======== Document section ========
Neonatal mortality prediction could serve several purposes. One purpose is the prediction of individual patient risk. It is unlikely that any model will be accurate enough to aid in patient care decisions such as when to withhold or withdraw life support. However, prediction of individual risk may be useful for identifying infants who died despite having a low predicted probability of death. These cases could then be chosen for audit as part of local quality improvement efforts.

A second purpose for neonatal risk prediction is the identification of outlier hospitals where the quality or effectiveness of care is low. Given the relatively small number of very low birth weight infants treated at individual neonatal intensive care units, the confidence intervals for estimates of measures like the SNMR will be large.62 This will severely limit the power of even very accurate statistical models to identify outlier hospitals. Aggregating cases over multiple years increases the ability to detect outliers. It remains to be proven, however, that targeting hospitals in this way accurately identifies units providing less effective care,63 as methods to adjust for the underlying risks and differences in the units remain imperfect.

A third purpose for neonatal risk prediction models is their use in studies of hospital characteristics associated with outcome. The power to detect differences in risk-adjusted mortality rates among groups of hospitals within large neonatal networks will be greater than the power to detect individual outliers. Several studies have already shown that hospital characteristics are associated with outcomes for adult and neonatal patients.37,64 Williams, in the study discussed above, found that, after adjusting for patient risk, hospitals with larger delivery services, urban hospitals, hospitals performing above-average numbers of cesarean sections, those recording Apgar scores, and hospitals with higher specialist-to-generalist ratios had lower mortality rates.37 Conversely hospitals with more Spanish-surnamed mothers and private proprietary hospitals had higher mortality rates. Paneth and colleagues have shown that risk-adjusted neonatal mortality rates at level 3 hospitals are lower than at either level 1 or level 2 hospitals in New York City.15,16 The International Neonatal Network has also shown that mortality rates adjusted for risk using the CRIB score are lower in tertiary as opposed to nontertiary neonatal care units in the United Kingdom.57

We are currently using data from the Vermont-Oxford Trials Network to investigate whether hospital characteristics, services, and staffing patterns are associated with differences in mortality for very low birth weight infants. It is not known whether patient volume, teaching status, hospital ownership, and use of ancillary personnel such as neonatal nurse practitioners influence the costs and outcomes of neonatal intensive care. Because of trends toward deregionalization of care and changing patterns of referrals due to managed care, it will be increasingly important to understand how these factors affect both costs and outcome. Neonatal networks will be valuable laboratories for answering health services questions about the delivery of neonatal intensive care.
========
Problems to solve –
(a) In the passage on neonatal mortality prediction, which hospital characteristics did Williams find linked to lower mortality rates after adjusting for patient risk? List all of them.
(b) According to the passage on neonatal mortality prediction, what does aggregating cases over multiple years increase?
Work only from the passage on neonatal mortality prediction.
======== Provided information ========
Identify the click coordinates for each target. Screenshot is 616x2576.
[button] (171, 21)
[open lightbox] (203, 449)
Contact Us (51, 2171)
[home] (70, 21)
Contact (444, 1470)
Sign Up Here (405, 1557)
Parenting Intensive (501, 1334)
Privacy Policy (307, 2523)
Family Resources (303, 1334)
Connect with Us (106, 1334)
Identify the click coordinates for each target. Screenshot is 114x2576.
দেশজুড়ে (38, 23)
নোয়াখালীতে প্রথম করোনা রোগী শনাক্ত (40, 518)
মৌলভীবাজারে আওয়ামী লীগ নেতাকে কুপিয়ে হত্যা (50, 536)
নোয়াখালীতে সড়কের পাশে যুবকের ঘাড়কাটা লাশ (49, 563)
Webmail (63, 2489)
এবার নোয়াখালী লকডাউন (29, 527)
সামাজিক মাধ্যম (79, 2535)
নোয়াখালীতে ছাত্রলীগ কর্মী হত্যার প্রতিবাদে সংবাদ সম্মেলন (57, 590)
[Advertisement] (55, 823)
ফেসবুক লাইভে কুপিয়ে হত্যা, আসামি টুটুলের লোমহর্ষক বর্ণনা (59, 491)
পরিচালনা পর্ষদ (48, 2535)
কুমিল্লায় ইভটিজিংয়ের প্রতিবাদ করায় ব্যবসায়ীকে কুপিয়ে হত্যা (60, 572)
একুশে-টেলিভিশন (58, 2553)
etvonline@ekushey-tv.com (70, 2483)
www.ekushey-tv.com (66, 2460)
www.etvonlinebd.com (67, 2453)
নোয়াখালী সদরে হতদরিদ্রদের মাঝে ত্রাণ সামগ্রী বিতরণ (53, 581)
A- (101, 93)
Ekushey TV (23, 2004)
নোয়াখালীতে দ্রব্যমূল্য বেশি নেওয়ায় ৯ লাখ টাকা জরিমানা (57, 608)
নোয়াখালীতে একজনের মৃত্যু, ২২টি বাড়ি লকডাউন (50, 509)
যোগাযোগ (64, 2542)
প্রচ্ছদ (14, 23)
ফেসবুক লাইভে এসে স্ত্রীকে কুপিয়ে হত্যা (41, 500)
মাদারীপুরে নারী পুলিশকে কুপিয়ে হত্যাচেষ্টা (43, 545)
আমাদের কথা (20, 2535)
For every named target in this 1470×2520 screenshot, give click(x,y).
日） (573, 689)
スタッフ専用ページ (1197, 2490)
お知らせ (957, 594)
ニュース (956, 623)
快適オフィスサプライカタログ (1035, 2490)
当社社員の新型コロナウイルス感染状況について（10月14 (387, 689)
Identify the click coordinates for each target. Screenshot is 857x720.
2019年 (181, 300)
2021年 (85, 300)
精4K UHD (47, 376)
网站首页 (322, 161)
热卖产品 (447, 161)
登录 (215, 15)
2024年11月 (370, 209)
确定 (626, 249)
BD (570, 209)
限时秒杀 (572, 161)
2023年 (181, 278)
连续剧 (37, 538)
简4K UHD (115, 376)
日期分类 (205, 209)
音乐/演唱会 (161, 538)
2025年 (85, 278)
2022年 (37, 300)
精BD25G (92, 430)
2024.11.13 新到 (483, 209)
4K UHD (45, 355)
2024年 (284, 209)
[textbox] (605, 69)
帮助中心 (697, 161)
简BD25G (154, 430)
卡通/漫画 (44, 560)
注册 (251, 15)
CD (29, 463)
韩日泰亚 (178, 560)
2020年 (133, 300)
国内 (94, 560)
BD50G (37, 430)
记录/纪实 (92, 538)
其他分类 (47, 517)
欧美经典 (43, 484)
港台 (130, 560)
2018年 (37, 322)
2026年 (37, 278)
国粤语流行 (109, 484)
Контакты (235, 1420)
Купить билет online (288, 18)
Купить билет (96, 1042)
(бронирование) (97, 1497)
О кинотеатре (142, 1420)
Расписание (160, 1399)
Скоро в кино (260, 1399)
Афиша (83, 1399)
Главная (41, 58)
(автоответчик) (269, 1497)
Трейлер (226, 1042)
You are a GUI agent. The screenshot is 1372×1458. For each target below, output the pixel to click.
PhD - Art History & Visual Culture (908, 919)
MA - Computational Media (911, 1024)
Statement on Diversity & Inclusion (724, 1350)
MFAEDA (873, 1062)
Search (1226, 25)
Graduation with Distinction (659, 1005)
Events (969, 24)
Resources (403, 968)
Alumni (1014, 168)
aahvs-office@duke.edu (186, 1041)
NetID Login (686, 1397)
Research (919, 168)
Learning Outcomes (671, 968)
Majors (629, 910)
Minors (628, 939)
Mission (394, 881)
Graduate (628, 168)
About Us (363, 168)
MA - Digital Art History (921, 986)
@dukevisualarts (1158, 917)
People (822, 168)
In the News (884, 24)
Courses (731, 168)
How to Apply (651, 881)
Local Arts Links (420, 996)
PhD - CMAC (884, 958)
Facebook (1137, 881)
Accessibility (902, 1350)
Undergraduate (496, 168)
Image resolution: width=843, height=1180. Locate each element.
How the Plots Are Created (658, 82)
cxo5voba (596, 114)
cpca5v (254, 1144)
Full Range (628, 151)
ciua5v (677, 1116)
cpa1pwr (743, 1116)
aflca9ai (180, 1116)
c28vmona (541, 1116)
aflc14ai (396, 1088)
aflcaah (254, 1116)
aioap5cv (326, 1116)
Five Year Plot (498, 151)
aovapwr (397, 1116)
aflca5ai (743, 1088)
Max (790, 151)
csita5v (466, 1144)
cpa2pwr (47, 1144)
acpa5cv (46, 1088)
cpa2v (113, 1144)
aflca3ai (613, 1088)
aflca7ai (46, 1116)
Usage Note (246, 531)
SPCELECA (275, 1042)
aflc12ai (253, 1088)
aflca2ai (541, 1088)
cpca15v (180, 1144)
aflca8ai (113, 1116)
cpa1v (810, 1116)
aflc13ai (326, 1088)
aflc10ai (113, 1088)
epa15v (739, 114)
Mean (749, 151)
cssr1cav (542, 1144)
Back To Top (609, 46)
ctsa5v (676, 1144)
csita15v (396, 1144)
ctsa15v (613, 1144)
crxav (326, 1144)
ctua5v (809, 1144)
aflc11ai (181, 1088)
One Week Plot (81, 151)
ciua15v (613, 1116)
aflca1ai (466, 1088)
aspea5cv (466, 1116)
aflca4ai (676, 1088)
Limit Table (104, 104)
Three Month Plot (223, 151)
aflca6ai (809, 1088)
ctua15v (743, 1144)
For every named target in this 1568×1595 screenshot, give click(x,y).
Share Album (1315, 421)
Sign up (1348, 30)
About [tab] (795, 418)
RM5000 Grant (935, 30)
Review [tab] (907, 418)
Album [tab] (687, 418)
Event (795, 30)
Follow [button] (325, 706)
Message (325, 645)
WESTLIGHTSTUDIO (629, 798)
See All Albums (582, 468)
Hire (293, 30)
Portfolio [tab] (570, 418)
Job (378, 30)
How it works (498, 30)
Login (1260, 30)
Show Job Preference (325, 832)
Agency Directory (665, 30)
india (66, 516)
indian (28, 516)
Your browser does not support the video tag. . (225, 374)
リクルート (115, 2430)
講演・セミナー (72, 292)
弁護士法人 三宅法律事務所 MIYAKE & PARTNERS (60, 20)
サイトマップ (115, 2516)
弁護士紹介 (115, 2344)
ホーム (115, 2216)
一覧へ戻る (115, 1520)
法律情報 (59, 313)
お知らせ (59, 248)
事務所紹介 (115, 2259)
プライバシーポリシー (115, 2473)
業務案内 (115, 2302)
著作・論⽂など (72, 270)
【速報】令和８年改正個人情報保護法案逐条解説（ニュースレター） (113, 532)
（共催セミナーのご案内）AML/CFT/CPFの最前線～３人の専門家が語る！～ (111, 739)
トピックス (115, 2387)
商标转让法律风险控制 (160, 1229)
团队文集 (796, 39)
========
Answers for the exercise –
(a)
- Larger delivery services
- Urban location
- Above-average numbers of cesarean sections
- Recording Apgar scores
- Higher specialist-to-generalist ratios

(b) The ability to detect outlier hospitals.